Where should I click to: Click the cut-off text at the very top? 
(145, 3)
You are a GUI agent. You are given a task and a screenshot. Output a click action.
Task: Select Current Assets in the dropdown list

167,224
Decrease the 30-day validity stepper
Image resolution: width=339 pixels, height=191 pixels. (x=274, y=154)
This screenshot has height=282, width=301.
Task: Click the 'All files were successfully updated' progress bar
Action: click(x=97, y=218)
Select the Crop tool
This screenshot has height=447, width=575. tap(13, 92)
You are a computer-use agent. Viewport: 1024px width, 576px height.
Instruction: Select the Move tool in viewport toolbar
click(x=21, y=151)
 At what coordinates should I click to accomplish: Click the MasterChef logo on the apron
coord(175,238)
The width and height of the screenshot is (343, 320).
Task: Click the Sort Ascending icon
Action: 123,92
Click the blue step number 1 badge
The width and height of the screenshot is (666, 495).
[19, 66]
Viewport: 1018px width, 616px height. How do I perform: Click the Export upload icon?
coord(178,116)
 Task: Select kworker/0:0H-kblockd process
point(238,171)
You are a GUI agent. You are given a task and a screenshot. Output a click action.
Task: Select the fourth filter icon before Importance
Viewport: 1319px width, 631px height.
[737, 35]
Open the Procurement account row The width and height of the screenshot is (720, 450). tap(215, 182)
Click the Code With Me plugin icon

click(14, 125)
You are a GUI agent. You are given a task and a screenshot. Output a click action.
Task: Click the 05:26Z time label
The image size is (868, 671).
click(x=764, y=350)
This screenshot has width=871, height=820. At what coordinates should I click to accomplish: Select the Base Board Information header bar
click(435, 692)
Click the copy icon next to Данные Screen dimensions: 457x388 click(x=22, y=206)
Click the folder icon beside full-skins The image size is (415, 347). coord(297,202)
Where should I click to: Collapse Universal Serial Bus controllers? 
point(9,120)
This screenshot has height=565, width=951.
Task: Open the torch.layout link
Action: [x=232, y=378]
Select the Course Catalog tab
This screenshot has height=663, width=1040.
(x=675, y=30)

★ ★ ★ ★ ★ ★ ★

> **THE PROBLEM**:
Write out every record again, exactly as it was written.

> **TASK OUTPUT**:
Where should I click to: Click the cut-off text at the very top? 
(145, 3)
You are a GUI agent. You are given a task and a screenshot. Output a click action.
Task: Select Current Assets in the dropdown list

167,224
Decrease the 30-day validity stepper
Image resolution: width=339 pixels, height=191 pixels. (x=274, y=154)
This screenshot has height=282, width=301.
Task: Click the 'All files were successfully updated' progress bar
Action: click(x=97, y=218)
Select the Crop tool
This screenshot has height=447, width=575. tap(13, 92)
You are a computer-use agent. Viewport: 1024px width, 576px height.
Instruction: Select the Move tool in viewport toolbar
click(x=21, y=151)
 At what coordinates should I click to accomplish: Click the MasterChef logo on the apron
coord(175,238)
The width and height of the screenshot is (343, 320).
Task: Click the Sort Ascending icon
Action: 123,92
Click the blue step number 1 badge
The width and height of the screenshot is (666, 495).
[19, 66]
Viewport: 1018px width, 616px height. How do I perform: Click the Export upload icon?
coord(178,116)
 Task: Select kworker/0:0H-kblockd process
point(238,171)
You are a GUI agent. You are given a task and a screenshot. Output a click action.
Task: Select the fourth filter icon before Importance
Viewport: 1319px width, 631px height.
[737, 35]
Open the Procurement account row The width and height of the screenshot is (720, 450). tap(215, 182)
Click the Code With Me plugin icon

click(14, 125)
You are a GUI agent. You are given a task and a screenshot. Output a click action.
Task: Click the 05:26Z time label
The image size is (868, 671).
click(x=764, y=350)
This screenshot has width=871, height=820. At what coordinates should I click to accomplish: Select the Base Board Information header bar
click(435, 692)
Click the copy icon next to Данные Screen dimensions: 457x388 click(x=22, y=206)
Click the folder icon beside full-skins The image size is (415, 347). coord(297,202)
Where should I click to: Collapse Universal Serial Bus controllers? 
point(9,120)
This screenshot has height=565, width=951.
Task: Open the torch.layout link
Action: [x=232, y=378]
Select the Course Catalog tab
This screenshot has height=663, width=1040.
(x=675, y=30)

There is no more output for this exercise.